**TASK INSTRUCTIONS:** Beginning with the line that holds "1920x1200 pixels." in the data below, give again every line through the one that holds "Given: Click the static-analysis topic pill", exactly as written.

::::::

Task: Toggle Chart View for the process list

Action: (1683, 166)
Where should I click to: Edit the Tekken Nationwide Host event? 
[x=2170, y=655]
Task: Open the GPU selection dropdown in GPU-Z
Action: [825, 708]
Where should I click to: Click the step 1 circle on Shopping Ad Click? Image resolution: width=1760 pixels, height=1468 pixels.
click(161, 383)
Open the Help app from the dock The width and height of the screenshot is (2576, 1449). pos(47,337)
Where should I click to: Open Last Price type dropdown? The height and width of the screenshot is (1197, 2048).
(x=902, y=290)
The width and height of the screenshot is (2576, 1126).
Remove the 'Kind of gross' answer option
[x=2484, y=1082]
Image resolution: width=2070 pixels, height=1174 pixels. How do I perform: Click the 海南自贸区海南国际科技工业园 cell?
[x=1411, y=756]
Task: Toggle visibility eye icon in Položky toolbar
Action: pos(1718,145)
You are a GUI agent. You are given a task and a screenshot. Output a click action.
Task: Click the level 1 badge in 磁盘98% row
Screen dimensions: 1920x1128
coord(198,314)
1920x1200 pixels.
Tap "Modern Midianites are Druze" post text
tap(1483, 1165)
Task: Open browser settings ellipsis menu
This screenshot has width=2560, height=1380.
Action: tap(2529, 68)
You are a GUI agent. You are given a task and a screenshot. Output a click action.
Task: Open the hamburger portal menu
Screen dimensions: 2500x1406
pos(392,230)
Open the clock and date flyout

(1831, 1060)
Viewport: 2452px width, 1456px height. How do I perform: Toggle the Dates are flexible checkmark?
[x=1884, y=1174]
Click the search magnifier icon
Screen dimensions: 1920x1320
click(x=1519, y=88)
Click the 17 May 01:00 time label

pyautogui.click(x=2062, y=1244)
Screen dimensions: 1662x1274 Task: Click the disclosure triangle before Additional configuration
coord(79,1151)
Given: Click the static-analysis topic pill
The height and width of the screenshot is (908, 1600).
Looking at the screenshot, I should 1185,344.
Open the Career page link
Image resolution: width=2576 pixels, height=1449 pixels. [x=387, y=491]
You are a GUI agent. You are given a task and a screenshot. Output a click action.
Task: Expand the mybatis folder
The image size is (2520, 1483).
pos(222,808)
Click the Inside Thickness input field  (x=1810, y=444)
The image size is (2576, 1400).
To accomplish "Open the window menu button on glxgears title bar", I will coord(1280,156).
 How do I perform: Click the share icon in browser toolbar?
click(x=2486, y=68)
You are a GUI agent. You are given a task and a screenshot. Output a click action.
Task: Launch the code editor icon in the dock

::::::

**SOLUTION TO THIS TASK:**
1920x1200 pixels.
Tap "Modern Midianites are Druze" post text
tap(1483, 1165)
Task: Open browser settings ellipsis menu
This screenshot has width=2560, height=1380.
Action: tap(2529, 68)
You are a GUI agent. You are given a task and a screenshot. Output a click action.
Task: Open the hamburger portal menu
Screen dimensions: 2500x1406
pos(392,230)
Open the clock and date flyout

(1831, 1060)
Viewport: 2452px width, 1456px height. How do I perform: Toggle the Dates are flexible checkmark?
[x=1884, y=1174]
Click the search magnifier icon
Screen dimensions: 1920x1320
click(x=1519, y=88)
Click the 17 May 01:00 time label

pyautogui.click(x=2062, y=1244)
Screen dimensions: 1662x1274 Task: Click the disclosure triangle before Additional configuration
coord(79,1151)
Given: Click the static-analysis topic pill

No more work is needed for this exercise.